This assignment consists of two phases. Each phase includes implementation of data structures, JUnit tests, and programs manipulating those structures. Phase B also involves collecting experimental data and completing write-up questions. You will implement different data-counters and sorting routines to see different ways to solve the problem. A large part of your work will involve using the WordCount program. WordCount should output the frequency of each word in the document, starting with the most frequent words and resolving ties in alphabetical order as shown below:

     
     970     the 
     708     and 
     666     of 
     632     to 
     521     at 
     521     i 
     521     into 
     466     a 
     444     my 
     391     in 
     383     buffalo 
     ...

Note that the actual printing code, along with many other parts, are provided. The printing format should exactly match what is shown above (use the provided printing code). Do not make WordCount print any other extra outputs such as number of words, time it takes to run, etc. Your WordCount should work as specified when given correct input parameters as shown below. Print an appropriate error message and terminate the program (System.exit) if an incorrect or incomplete set of parameters are given. As provided, Wordcount.java only processes a single parameter for the filename. You will need to modify it to process all parameters. If you call WordCount from the command line, it should take parameters as follows (in eclipse you will just add the 3 arguments listed below):

java WordCount [ -b | -a | -m | -h ] [ -is | -hs | -os | -k <number>] <filename>

Argument 1: DataCounter implementation. -b for BinarySearchTree (provided), -a for AVLTree (phase A), -m for MoveToFrontList (phase A), or -h for HashTable (phase B).
Argument 2: Sorting routine. -is for Insertion sort (provided), -hs for Heap sort (phase A), -os for Other sort (phase B), or -k followed by a number for Top-k sort (phase B).
Argument 3: Input file name.

For example,

Binary Search Tree & Insertion Sort:	`java WordCount -b -is hamlet.txt`
AVL Tree & Heap Sort:	`java WordCount -a -hs hamlet.txt`
Hash Table & Top-k Sort (k=5):	`java WordCount -h -k 5 hamlet.txt`

Provided Code

Download the project to get started:

CSE332_Project2.zip

Unzip and place the CSE332_Project2 folder in your workspace folder. From eclipse, import it using file -> import -> General -> Existing projects into workspace -> select CSE332_Project2 as root directory. We believe the provided code is correct, but let us know if you see any problems. Note that the provided code will not compile or run correctly until you complete "1. Getting Started" of Phase A. Here are brief descriptions of the main provided files in roughly the order we suggest you read them.

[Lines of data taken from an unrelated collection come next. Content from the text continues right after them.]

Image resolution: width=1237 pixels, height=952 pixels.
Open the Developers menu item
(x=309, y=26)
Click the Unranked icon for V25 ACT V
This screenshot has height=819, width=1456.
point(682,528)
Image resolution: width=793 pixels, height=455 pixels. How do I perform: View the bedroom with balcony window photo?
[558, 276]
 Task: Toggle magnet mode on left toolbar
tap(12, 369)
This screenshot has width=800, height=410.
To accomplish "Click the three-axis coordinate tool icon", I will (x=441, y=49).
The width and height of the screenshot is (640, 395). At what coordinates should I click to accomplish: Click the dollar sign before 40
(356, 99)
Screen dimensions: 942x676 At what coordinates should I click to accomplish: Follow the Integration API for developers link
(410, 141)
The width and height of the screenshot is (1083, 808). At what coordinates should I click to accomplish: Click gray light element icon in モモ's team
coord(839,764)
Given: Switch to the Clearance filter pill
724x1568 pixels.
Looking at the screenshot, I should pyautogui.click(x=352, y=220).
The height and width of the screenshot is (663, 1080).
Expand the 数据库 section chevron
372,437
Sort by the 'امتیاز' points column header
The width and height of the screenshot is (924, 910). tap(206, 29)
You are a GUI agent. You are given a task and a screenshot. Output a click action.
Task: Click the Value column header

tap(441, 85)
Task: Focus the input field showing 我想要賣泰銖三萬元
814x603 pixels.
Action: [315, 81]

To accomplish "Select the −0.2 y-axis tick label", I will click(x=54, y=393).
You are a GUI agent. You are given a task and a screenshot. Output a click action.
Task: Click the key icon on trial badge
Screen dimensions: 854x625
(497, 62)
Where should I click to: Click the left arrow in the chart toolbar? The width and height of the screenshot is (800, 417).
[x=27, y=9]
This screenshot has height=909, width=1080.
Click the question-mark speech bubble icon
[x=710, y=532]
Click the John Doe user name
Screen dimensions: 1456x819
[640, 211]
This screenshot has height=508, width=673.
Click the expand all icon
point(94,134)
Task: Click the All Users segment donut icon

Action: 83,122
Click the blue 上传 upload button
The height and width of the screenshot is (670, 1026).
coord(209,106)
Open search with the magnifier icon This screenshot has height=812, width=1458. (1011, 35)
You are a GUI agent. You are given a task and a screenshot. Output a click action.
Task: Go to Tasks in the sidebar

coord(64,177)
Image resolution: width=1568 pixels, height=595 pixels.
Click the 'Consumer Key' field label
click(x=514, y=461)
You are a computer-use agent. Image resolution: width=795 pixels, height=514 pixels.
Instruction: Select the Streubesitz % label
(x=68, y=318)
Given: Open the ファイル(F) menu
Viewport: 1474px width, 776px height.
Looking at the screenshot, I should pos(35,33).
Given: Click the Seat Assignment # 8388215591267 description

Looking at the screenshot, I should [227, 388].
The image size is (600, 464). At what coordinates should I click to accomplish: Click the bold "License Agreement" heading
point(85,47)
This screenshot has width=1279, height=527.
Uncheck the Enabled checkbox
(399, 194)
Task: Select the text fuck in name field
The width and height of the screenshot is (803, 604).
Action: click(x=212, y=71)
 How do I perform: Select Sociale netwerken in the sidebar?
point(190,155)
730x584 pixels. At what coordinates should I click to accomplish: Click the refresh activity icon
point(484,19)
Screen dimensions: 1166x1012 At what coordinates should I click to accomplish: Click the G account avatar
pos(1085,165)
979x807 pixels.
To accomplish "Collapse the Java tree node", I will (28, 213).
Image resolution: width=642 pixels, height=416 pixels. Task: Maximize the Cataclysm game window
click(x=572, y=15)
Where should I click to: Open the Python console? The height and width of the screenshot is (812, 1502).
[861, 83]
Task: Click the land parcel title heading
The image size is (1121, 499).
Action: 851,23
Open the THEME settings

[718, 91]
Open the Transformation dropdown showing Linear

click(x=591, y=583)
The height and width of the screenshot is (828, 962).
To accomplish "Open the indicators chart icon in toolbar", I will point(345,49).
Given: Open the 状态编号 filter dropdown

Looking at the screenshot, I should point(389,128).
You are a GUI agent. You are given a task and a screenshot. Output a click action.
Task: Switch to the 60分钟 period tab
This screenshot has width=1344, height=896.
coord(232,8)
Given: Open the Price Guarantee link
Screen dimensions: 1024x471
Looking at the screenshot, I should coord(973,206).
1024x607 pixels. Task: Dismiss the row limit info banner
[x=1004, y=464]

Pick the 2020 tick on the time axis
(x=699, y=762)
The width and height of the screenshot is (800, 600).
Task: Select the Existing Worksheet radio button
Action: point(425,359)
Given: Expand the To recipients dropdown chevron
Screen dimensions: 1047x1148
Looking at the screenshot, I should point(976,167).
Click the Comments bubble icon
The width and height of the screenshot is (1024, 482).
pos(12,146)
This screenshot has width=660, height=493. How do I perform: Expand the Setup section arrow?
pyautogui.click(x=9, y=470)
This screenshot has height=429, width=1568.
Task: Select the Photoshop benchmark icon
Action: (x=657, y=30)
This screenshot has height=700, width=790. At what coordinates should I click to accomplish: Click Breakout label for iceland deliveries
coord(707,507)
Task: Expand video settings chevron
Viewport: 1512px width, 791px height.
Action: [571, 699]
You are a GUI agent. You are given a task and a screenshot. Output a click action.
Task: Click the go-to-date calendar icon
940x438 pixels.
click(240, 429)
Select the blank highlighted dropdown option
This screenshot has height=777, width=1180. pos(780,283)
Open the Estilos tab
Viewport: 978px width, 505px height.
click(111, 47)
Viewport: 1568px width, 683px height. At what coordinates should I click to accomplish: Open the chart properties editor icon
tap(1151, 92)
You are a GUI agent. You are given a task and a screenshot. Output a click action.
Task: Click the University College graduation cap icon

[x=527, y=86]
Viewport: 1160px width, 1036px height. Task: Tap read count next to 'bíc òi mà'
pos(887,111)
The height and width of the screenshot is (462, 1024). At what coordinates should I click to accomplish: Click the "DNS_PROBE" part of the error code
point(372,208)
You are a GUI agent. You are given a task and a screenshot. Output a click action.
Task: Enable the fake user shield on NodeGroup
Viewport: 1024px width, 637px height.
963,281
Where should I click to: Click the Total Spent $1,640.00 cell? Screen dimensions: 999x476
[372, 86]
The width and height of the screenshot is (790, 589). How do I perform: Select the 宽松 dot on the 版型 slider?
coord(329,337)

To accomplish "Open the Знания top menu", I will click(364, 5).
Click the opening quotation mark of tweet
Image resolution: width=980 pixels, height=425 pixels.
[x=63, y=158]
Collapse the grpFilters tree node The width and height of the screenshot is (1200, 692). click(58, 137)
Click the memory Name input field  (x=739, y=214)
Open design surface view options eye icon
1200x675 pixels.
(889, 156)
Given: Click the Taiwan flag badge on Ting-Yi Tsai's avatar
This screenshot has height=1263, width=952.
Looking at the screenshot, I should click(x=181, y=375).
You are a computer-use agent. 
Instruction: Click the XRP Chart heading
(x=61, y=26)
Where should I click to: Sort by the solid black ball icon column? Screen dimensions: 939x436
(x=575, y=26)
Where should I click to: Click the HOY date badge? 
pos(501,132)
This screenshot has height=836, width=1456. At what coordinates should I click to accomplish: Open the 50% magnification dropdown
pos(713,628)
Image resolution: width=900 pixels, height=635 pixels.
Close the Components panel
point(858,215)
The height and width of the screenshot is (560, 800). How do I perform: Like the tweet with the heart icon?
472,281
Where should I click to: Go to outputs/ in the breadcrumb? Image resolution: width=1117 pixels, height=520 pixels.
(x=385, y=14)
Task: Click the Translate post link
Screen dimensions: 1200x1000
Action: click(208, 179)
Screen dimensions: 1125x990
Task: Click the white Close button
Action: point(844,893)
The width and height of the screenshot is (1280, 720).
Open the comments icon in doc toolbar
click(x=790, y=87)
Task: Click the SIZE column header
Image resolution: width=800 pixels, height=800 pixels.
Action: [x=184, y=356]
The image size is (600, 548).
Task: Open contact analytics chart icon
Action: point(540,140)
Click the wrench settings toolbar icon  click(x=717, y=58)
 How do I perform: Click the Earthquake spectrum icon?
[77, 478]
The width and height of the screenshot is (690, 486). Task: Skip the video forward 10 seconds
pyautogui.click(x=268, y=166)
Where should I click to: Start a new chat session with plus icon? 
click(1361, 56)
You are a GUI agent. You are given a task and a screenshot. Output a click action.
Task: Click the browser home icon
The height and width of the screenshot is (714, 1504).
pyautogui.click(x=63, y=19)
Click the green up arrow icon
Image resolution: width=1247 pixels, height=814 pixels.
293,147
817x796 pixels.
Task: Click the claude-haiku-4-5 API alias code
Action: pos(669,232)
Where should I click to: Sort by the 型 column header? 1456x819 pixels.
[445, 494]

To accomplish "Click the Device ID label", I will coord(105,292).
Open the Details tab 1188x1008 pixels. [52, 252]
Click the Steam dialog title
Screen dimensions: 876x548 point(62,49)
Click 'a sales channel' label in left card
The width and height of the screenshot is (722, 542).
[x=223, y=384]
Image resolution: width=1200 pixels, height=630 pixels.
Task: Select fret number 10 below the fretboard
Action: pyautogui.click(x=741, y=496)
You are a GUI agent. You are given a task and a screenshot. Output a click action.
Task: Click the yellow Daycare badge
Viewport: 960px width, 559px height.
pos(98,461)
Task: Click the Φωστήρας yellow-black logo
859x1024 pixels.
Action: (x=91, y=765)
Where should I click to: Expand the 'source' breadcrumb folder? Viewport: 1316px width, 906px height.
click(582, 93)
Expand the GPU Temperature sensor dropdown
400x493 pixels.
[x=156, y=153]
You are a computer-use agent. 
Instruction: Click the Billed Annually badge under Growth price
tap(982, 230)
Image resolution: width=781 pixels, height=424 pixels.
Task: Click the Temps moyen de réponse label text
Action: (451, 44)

DataCount.java: A simple container for an object and an associated count.
DataCounter.java: Like a dictionary, except it maintains a count for each data item. We do not require the element type E to be "comparable". Instead, constructors will take function objects of type Comparator and use them to do comparisons. Also notice that a DataCounter provides an iterator SimpleIterator<DataCount<E>>.
SimpleIterator.java: The iterator that a DataCounter must provide. We do not use Java's iterator type because it obligates us to certain rules that are difficult to implement (if curious, read about concurrent modification exceptions).
Comparator.java: The type for function objects that do comparisons between pairs of elements. Constructors of DataCounter implementations should take it as an argument, as illustrated in BinarySearchTree.java.
DataCountStringComparator.java: An implementation of Comparator that orders two DataCount<String> objects. It requires that you correctly implement StringComparator.
BinarySearchTree.java: An implementation of DataCounter using a binary search tree. It is provided as an example of how to use function objects and iterators. The iterators you write will not be as difficult.
TestBinarySearchTree.java: A class containing JUnit tests for BinarySearchTree. It is provided as a simple example JUnit test.
WordCount.java: Processes a text file and prints out the words from the file in frequency order.
FileWordReader.java: Handles input files, converting each word into lower case and removing punctuation, so that every string you process will contain just the 26 lowercase English letters.
GStack.java: Same generic stack interface you saw in Project 1.
Heap.java: Interface for a Heap (priority queue) that your FourHeap should implement. Your Four Heap should use a function object for comparisons, just like the DataCounter implementations.
Hasher.java: Interface for a function object your hashtable implementation will want to take in as a parameter.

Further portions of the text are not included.